Saturday, October 24, 2009

The Quote of the Year

Decades from now, when Canadian historians reconstruct the financial morass that was the early 21st Century, they will cite October 22nd, 2009.

That was the day the Bank of Canada clearly acknowledged they could see what was happening, but were powerless to act.

On October 22nd, 2009 Bank of Canada Governor Mark Carney says he has “some concern” that the surge in the housing market is unsustainable, although for now the boom in home buying remains a significant factor in Canada's economic rebound.

(Say wha... ???? You know it is a huge problem but you won't intervene because it will crush our immaculate economic recovery?)

“We are watching the growth in consumer credit in Canada. We expect prudence from lenders. We expect, and we have confidence in, prudence from Canadians. We remind people that borrowing is for the period you are going to borrow, not just for the moment you take out the loan.”

Heaven help us.

Back on July 20th and July 22nd we talked about CMHC and the dangerous situation that was developing.

The housing market in Canada avoided a US-style collapse because the federal government of Stephen Harper's Conservatives in 2007 directed the CMHC to dramatically change its rules to create relatively very loose lending requirements.

In 2008, in an effort to further prop up the real estate market (when affordability nosedived), the Harper government directed the CMHC to approve as many high-risk borrowers as possible and to keep credit flowing.

These efforts combined with the Bank of Canada's historic low interest rates is what has kept the Canadian economy from crashing... and has prevented calamity in the real estate market.

CMHC described these risky loans as "high ratio homeowner units approved to address less-served markets and/or to serve specific government priorities."

This policy drew many Canadians, who otherwise couldn't afford to buy homes, into the market.

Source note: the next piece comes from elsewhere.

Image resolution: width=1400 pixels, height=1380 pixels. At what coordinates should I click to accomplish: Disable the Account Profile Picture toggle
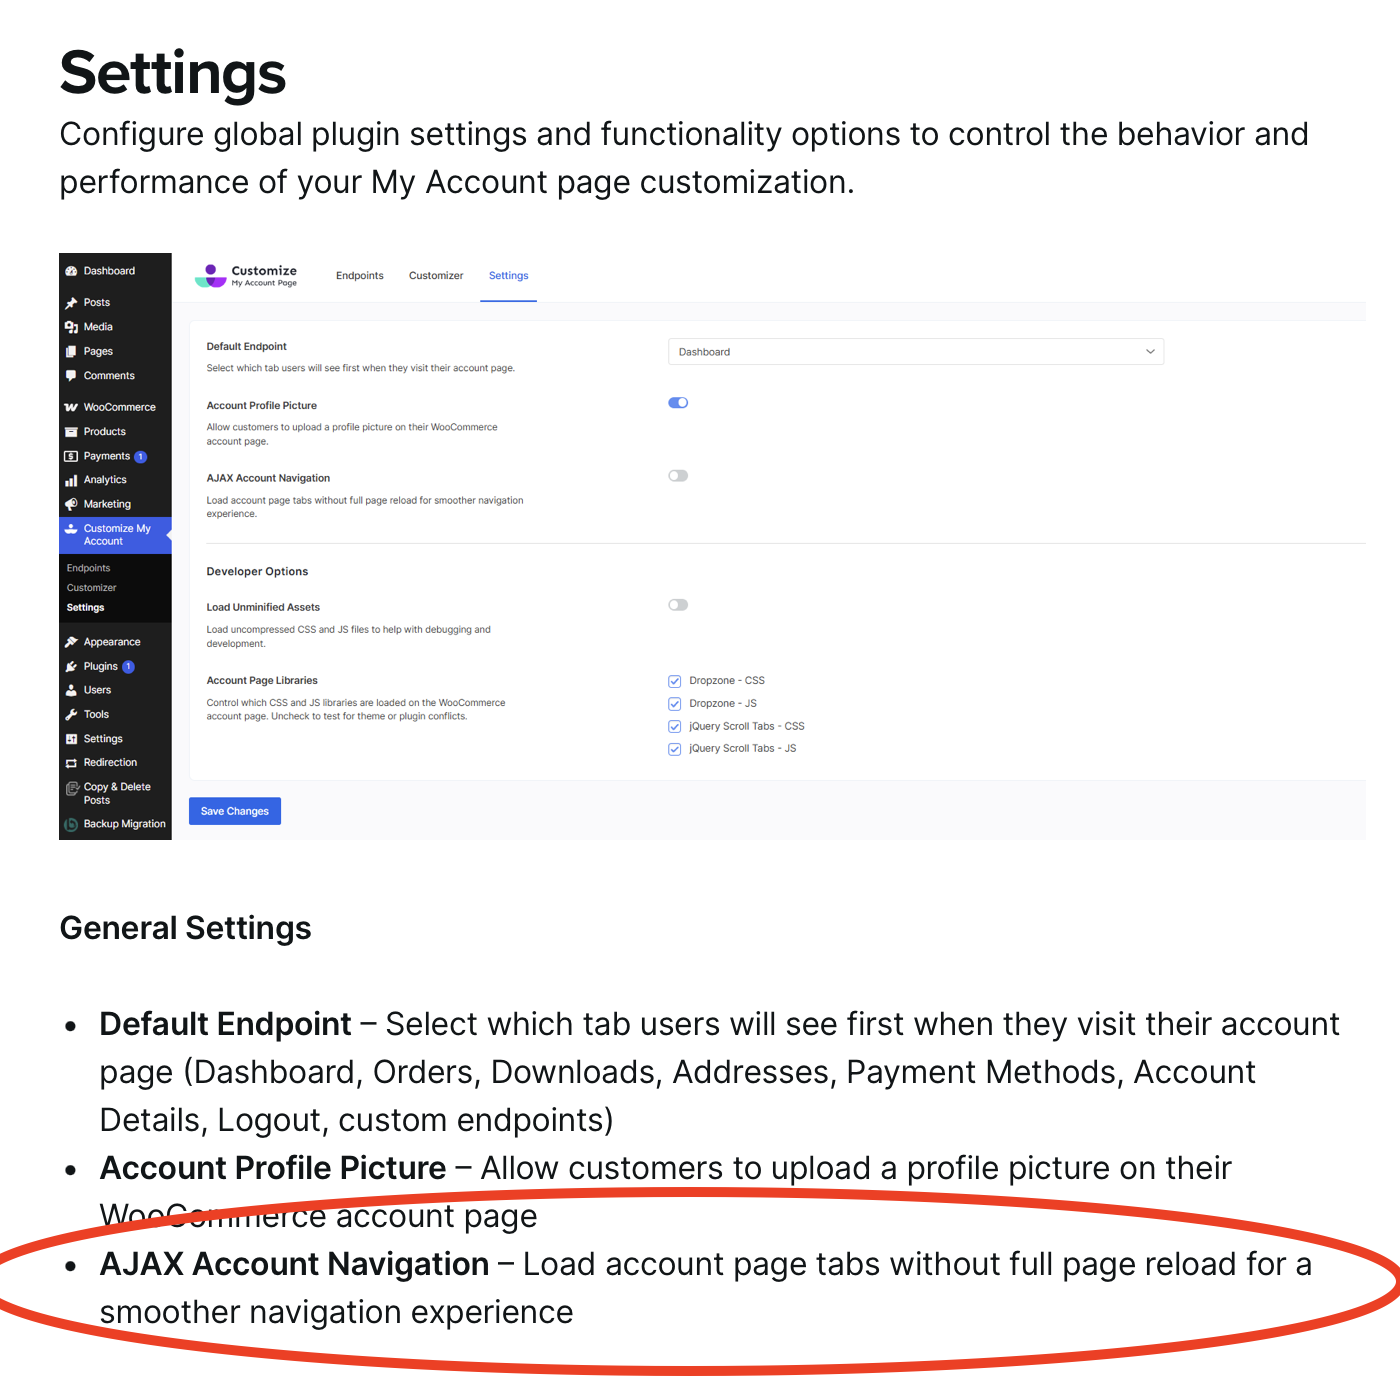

As we quoted the BC Real Estate Association back in May, "first-time buyers were largely absent in the late fall and winter, making it more difficult for move-up buyers to sell their current homes." These combined efforts rectified that problem and, "the chain of ownership is now being oiled."

But that 'oil' was so disturbing that even bank economists themselves came out to state their concerns.

As we noted in our post of September 18th, Scotiabank economists Derek Holt and Karen Cordes said, "lenders have been scrambling to get enough product to put into the federal government's Insured Mortgage Purchase Program over the months, and that may have translated into excessively generous financing terms."

Holt suggested that in two or three years - or whenever the Bank of Canada increases interest rates - many of these mortgages would be at risk.

It's not hard to see why. The approval rate for these risky loans has gone from 33% in 2007 to 42% in 2008 and you can bet your bottom dollar it is even higher in 2009. By mid-2007, average equity as a share of home value was down to 6% - from 48% in 2003.

How can this happen?

Because over 90% of existing mortgages in Canada are "securitized." Mortgages have been pooled and then issued as new securities backed by the pool. They are called MBSs, or Mortgage Backed Securities.

(which, btw, is what was done with sub-prime mortgages in the U.S.)

Credit is still tight in the U.S. because no private investor has the stomach for such risky MBSs.

But in Canada, risky MBS's sell to eager investors. Why?

In order to find buyers for CMHC's securitized mortgage pools, the Government of Canada has put guarantees on them. All Canadian mortgages are guaranteed by CMHC (which means guaranteed by the government of Canada).

This high-risk maneuver is what allows money to continue to flow for mortgages. And banks dole out this money recklessly because they bear no risk if borrowers default; the loans are all guaranteed by the federal government.

This is how someone in the Lower Mainland can get a $550,000 mortgage with a phantom 5% down payment, a mortgage that can only work if he has two tenants sharing the house with him and if he keeps his interest rate at 3.79%

CMHC's easy-money resulted in a 9.3% increase in Canadian household debt between June 2008 and June 2009. And while real estate in the rest of the world is collapsing, house prices in Canada have actually increased. In some provinces there is a shortage of houses for sale because credit is flowing everywhere.

This massive mortgage scheme is keeping up the appearance of an economic recovery in our country and it is what is preventing the natural playing out of the recession in Canada.

Is there any chance the Bank of Canada will apply the brakes to this 'economic solution' because of the danger it plays in creating a US-style (sub-prime) mortgage situation?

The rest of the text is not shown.